Stored data

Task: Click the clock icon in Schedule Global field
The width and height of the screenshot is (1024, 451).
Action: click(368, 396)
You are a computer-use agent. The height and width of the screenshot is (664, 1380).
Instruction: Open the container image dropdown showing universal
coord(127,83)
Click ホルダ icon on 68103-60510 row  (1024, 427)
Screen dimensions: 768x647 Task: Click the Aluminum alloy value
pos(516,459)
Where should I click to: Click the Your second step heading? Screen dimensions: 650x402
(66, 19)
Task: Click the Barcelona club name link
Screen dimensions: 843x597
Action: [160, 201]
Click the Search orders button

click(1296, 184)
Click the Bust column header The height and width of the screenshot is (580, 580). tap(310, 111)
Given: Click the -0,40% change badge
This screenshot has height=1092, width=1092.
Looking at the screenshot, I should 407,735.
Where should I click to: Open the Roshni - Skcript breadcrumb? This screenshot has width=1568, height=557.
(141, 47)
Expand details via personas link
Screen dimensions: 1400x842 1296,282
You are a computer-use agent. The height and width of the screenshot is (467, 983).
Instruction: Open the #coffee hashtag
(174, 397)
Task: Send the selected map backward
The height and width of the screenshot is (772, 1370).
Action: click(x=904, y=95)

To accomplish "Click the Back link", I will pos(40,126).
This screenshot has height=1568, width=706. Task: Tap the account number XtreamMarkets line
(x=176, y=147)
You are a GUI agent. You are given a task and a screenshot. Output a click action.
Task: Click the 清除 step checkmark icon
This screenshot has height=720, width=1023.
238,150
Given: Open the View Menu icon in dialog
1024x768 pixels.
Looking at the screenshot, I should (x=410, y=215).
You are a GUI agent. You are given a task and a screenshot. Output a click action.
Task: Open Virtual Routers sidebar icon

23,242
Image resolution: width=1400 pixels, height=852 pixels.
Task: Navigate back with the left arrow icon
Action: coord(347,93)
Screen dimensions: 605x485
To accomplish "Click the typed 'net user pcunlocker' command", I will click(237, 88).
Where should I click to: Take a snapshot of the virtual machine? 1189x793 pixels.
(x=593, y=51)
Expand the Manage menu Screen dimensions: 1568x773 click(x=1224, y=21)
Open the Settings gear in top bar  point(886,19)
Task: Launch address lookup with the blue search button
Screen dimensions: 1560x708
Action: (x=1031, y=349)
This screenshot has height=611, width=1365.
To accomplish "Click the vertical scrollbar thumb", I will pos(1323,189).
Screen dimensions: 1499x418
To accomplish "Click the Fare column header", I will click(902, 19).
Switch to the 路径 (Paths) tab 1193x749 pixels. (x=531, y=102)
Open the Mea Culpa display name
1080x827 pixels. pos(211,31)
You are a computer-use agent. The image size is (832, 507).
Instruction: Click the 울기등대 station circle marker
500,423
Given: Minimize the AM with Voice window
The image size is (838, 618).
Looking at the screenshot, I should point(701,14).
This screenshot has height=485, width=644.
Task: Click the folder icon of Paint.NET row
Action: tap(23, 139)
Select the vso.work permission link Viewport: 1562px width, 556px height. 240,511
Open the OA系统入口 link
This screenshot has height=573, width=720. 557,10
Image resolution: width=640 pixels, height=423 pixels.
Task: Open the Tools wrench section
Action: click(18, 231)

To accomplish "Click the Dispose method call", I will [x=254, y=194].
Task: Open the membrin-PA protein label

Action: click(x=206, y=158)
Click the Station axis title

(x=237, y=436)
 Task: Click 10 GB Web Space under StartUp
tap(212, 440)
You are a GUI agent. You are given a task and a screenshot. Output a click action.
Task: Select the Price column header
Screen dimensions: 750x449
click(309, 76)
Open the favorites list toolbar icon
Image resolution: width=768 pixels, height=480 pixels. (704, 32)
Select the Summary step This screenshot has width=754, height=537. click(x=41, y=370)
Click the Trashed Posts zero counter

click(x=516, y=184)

» Task:
Only the lines that hold the word "column" are wanted; each should be pulled from the records.

» Problem solution:
Click the Bust column header The height and width of the screenshot is (580, 580). tap(310, 111)
To accomplish "Click the Fare column header", I will click(902, 19).
Task: Select the Price column header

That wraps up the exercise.